To Buy or Not To Buy:
Conclusion & Summary

CONCLUSION

The demand side of the market is one of the black boxes. A look inside it reveals the machinery of "marginal utility," invented about a century ago. The machinery is quite simply this: consume good X until the extra pleasure from a little more is just equal to what the little more costs. It is The Rule of Rational Life once again.

SUMMARY

1. Demand constitutes one side of a market. Supply and demand determine together the exchange value of commodities traded.

2. Neoclassical theory looks at the margins for an explanation of demand. Utility and its derivative, marginal utility, are its key concepts.
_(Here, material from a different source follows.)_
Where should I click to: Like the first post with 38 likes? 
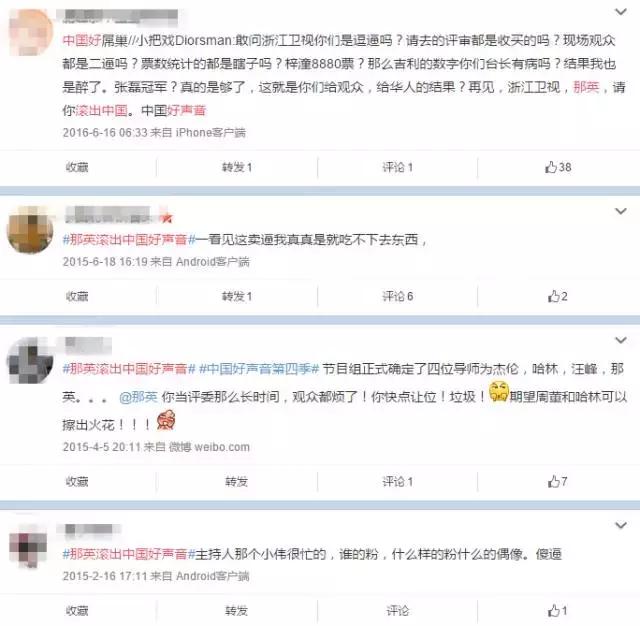(x=558, y=167)
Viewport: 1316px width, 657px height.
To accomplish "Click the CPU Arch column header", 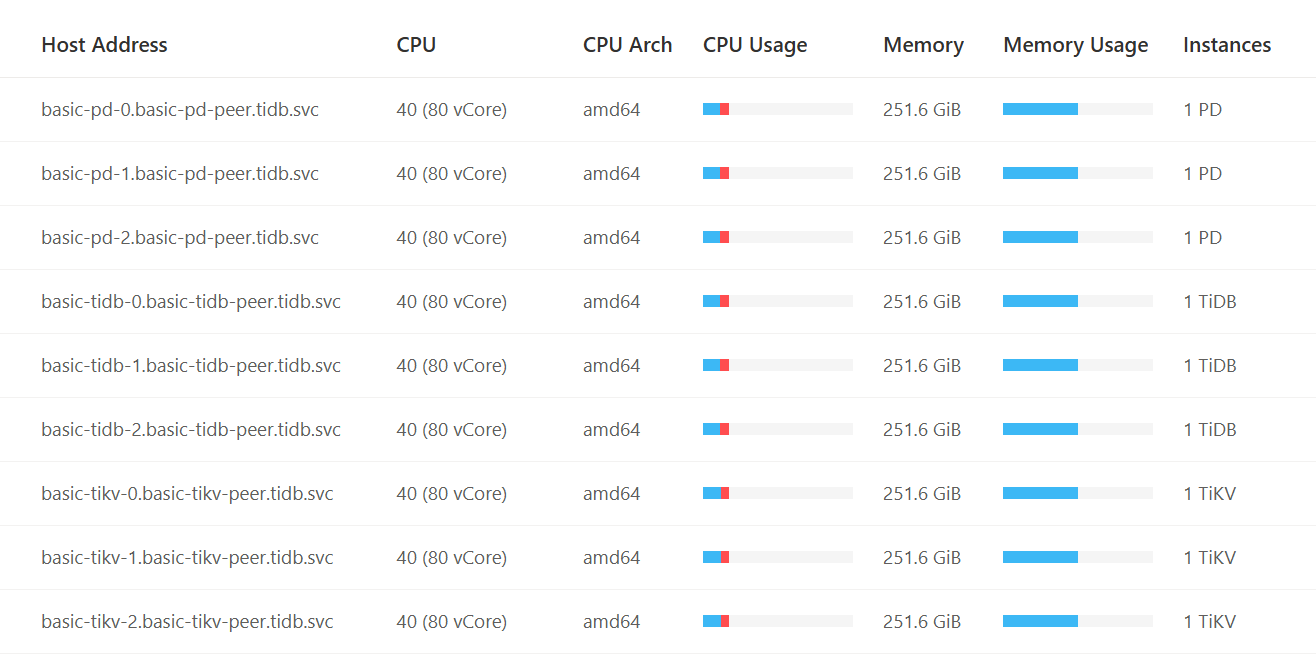I will [627, 45].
3. Marginal utility tells how the amount you buy depends on how much you have already bought. It leads directly to the demand curve, that is, to the way the amount demanded depends on the price.

4. But the amount demanded in the economist's model depends also on the constraints - the leashes - on the consumer of gasoline. Accordingly, the decision to buy is determined by
- the consumer's preferences and
- the consumer's constraints.

The constraints are:
- the price of the good,
- the consumer's income,
- the prices of substitute and complement goods,
- the consumer's wealth (assets minus liabilities), and
- the consumer's expectations about future income, wealth, and prices.

5. Inside these leashes, Maria and all other consumers wander as their tastes dictate.